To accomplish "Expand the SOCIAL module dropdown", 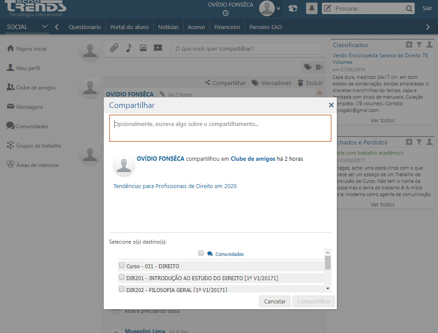I will (x=44, y=27).
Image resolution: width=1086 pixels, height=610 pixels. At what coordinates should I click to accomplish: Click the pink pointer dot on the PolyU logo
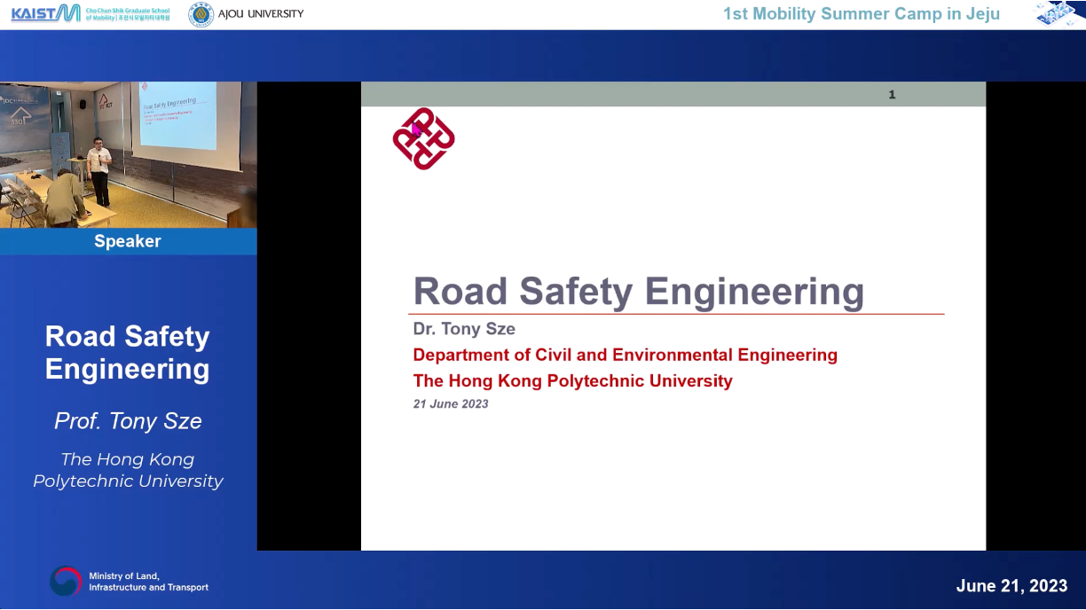415,129
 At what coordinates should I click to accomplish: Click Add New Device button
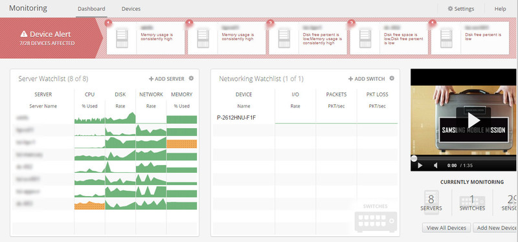click(x=495, y=228)
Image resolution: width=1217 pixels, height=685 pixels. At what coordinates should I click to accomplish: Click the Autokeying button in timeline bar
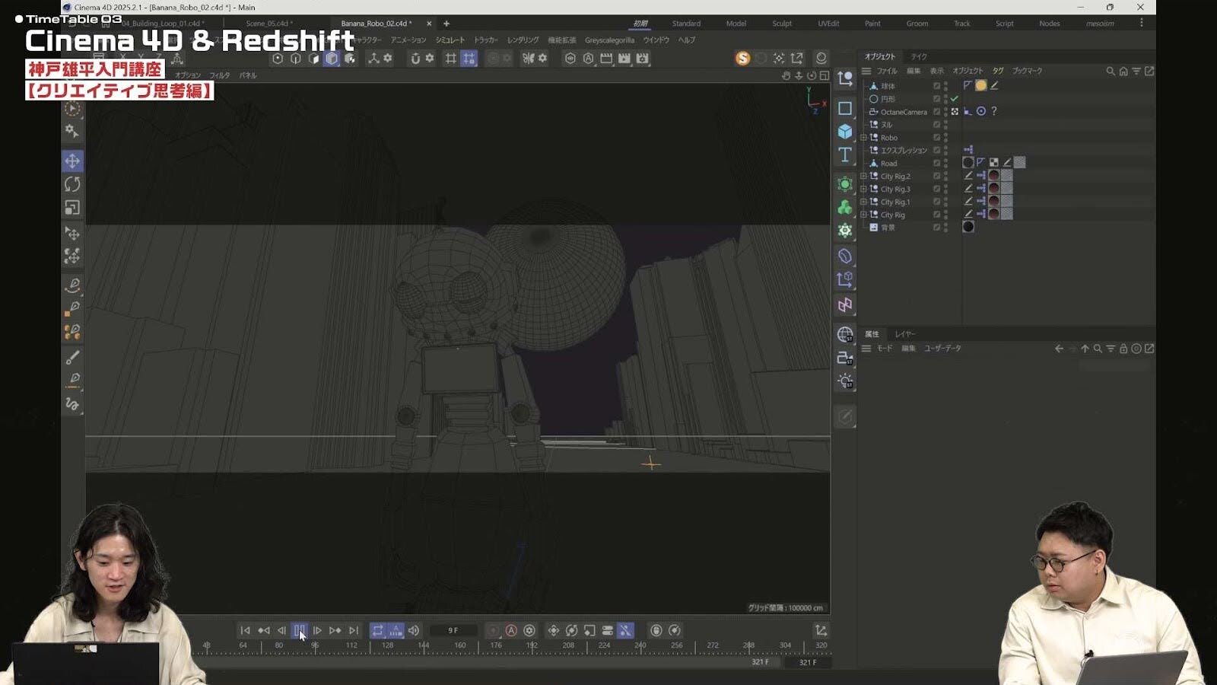click(511, 630)
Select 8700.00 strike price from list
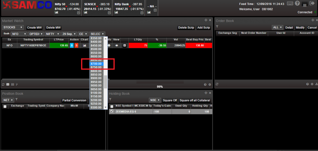The width and height of the screenshot is (318, 151). pos(96,64)
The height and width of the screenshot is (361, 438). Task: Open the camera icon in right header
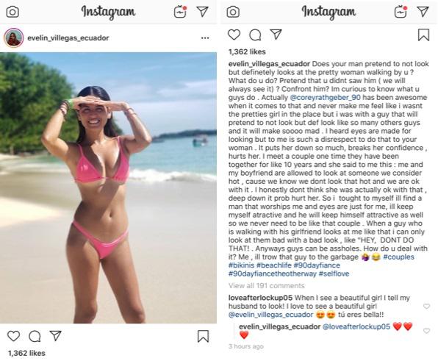[x=233, y=12]
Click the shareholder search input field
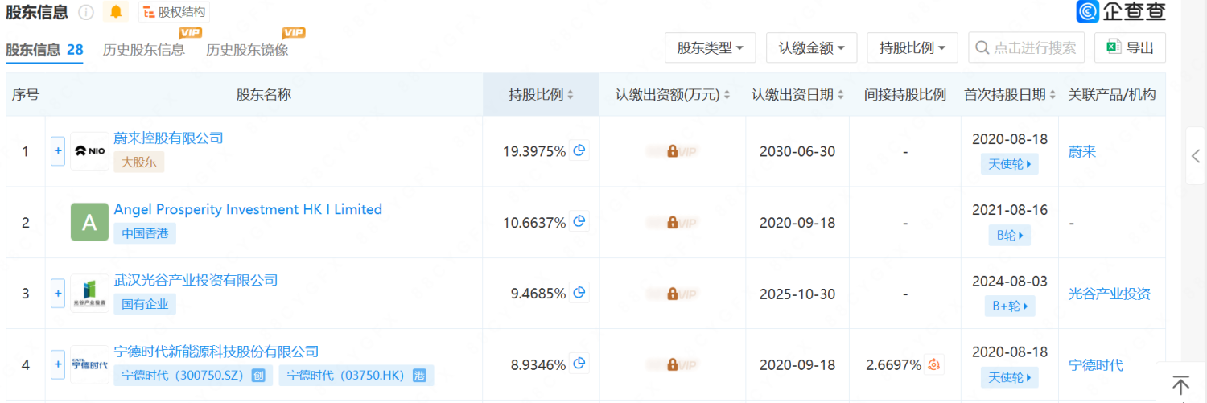Image resolution: width=1207 pixels, height=403 pixels. (x=1033, y=48)
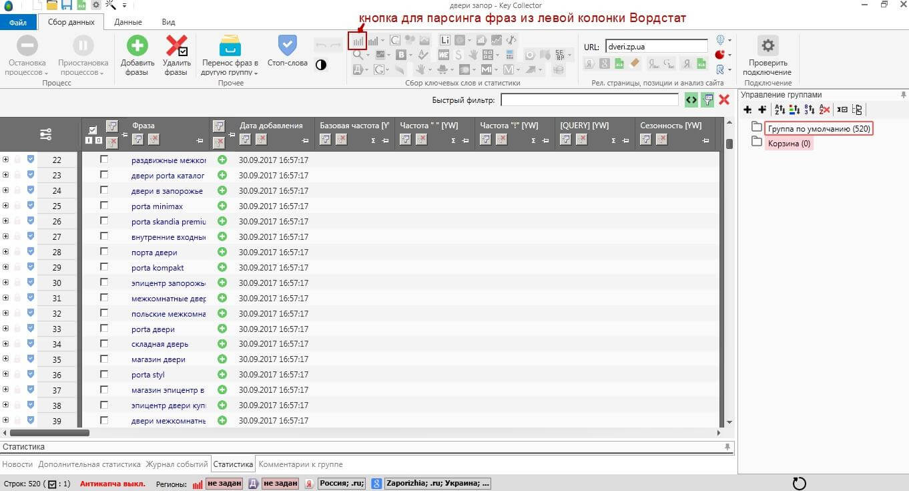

- - -

→ Exercise directions
Leave out all pictures and extract exactly the lines from the line with "Image resolution: width=1217" through the end of the material.

→ Written reply
Image resolution: width=1217 pixels, height=685 pixels. At what coordinates should I click to accomplish: Click the Autokeying button in timeline bar
click(511, 630)
Select 8700.00 strike price from list
The width and height of the screenshot is (318, 151). pos(96,64)
The height and width of the screenshot is (361, 438). Task: Open the camera icon in right header
[x=233, y=12]
Click the shareholder search input field
Image resolution: width=1207 pixels, height=403 pixels. (x=1033, y=48)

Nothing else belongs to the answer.